EXTRACT PROVIDED:
Because Senator Specter is keenly aware of the importance of understanding the younger generation, he often visits and speaks at universities and high schools. He credits his parents, both immigrants, with emphasizing the importance of education which has enabled his brother, two sisters and himself to share in the American dream. To empower others with access to education, he led the fight on the Appropriations Subcommittee to increase federal spending by 138% and raise funding for scholarships and student loans. Constituent Service/Pennsylvania's Economy Constituent service and promoting Pennsylvania's economic interests have been the hallmarks of Senator Specter's Senate career.
He maintains offices in Philadelphia, Pittsburgh, Harrisburg, Erie, Scranton, Wilkes-Barre and the Lehigh Valley to help residents of those areas who need assistance to cut Washington's red tape. From his experience as a teenager working on a farm in Kansas, the state where he was born, Sen. Specter has understood and worked on the problems of Pennsylvania's farmers from his position on the Appropriations Subcommittee on Agriculture.

PROBLEM SET:
a) Answer the following from the passage on Senator Specter.
(i) By what percentage did he lead the fight to increase federal spending?
(ii) In which state was he born?
(iii) From which subcommittee position has he worked on the problems of Pennsylvania's farmers?
b) Extend the passage on Senator Specter with a further paragraph that picks up after its final sentence.

DATA BELOW:
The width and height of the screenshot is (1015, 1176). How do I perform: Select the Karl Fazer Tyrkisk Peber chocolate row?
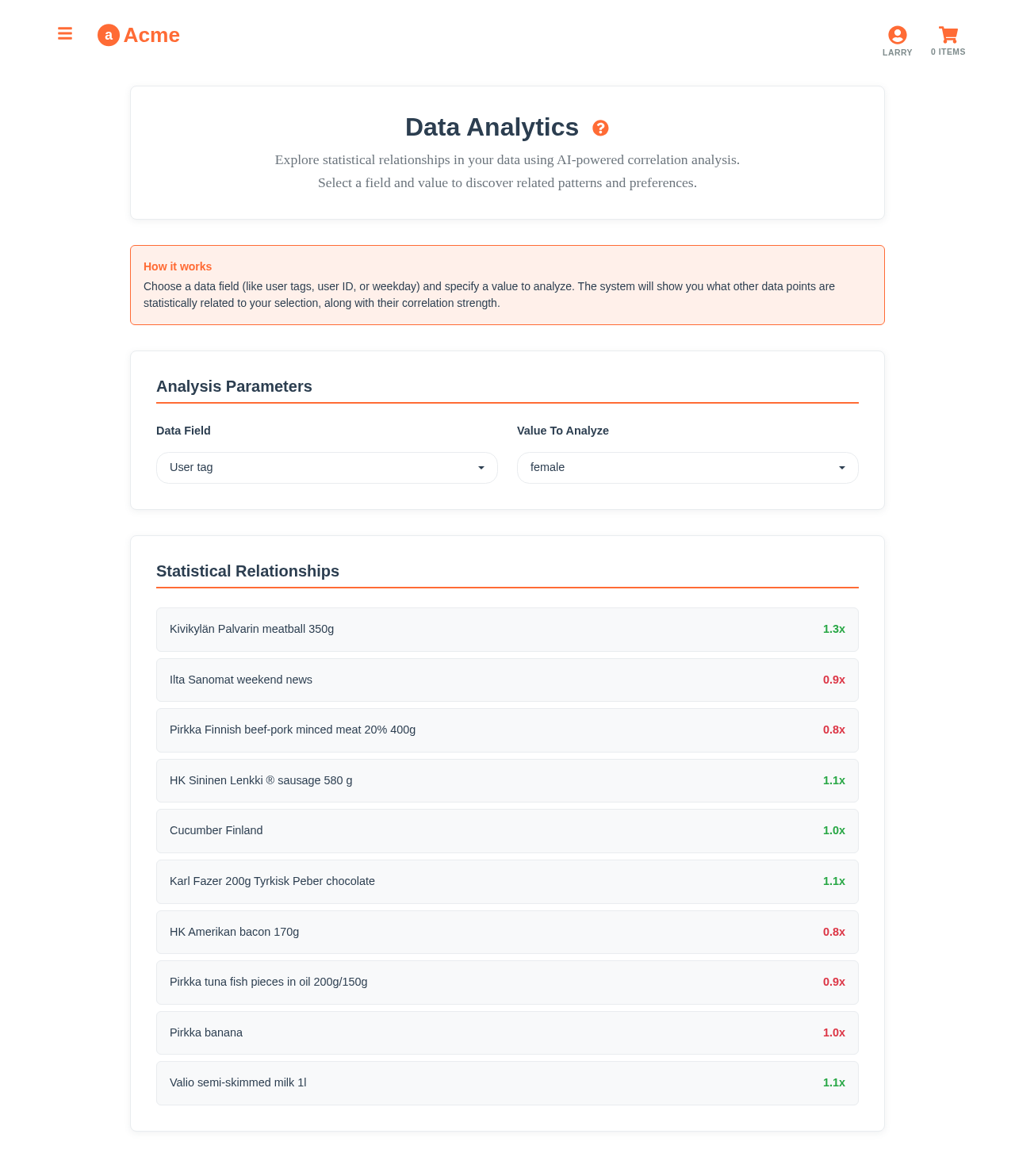[507, 882]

ANSWERS TO THIS EXERCISE:
a)
(i) 138%
(ii) Kansas
(iii) The Appropriations Subcommittee on Agriculture

b)
He frequently argues in the International Trade Commission to assist the steel industry from being deluged with unfair foreign imports. His proposed legislation, endorsed by both business and labor, would create a private right of action in federal courts to stop subsidized or dumped products from being imported into the U.S. He has supported the coal industry by promoting legislation for clean coal technology and securing $100 million for a Schuylkill County project to turn sludge into high octane, environmentally safe gasoline. Recognizing the long-term effects of global warming, he has co-sponsored the Bingaman-Specter bill to reduce harm from carbon emissions.
As Chairman of the Intelligence Committee in the 104th Congress and a member of the Appropriations Subcommittee on Foreign Operations, Sen. Specter has traveled extensively meeting with world leaders including Soviet President Mikhail Gorbachev; French President Francois Mitterrand; Israel's Prime Ministers Menachem Begin, Yitzhak Shamir, Yitzhak Rabin, Shimon Peres, Benjamin Netanyahu, Ehud Barak, Ariel Sharon and Ehud Olmert; China's President Hu Jintao; Indian Prime Minister Singh; Pakistan's Prime Ministers Benazir Bhutto, Mohammad Zia and Pervez Musharraf; Jordan's Kings Hussein and Abdullah; and Egyptian President Hosni Mubarak.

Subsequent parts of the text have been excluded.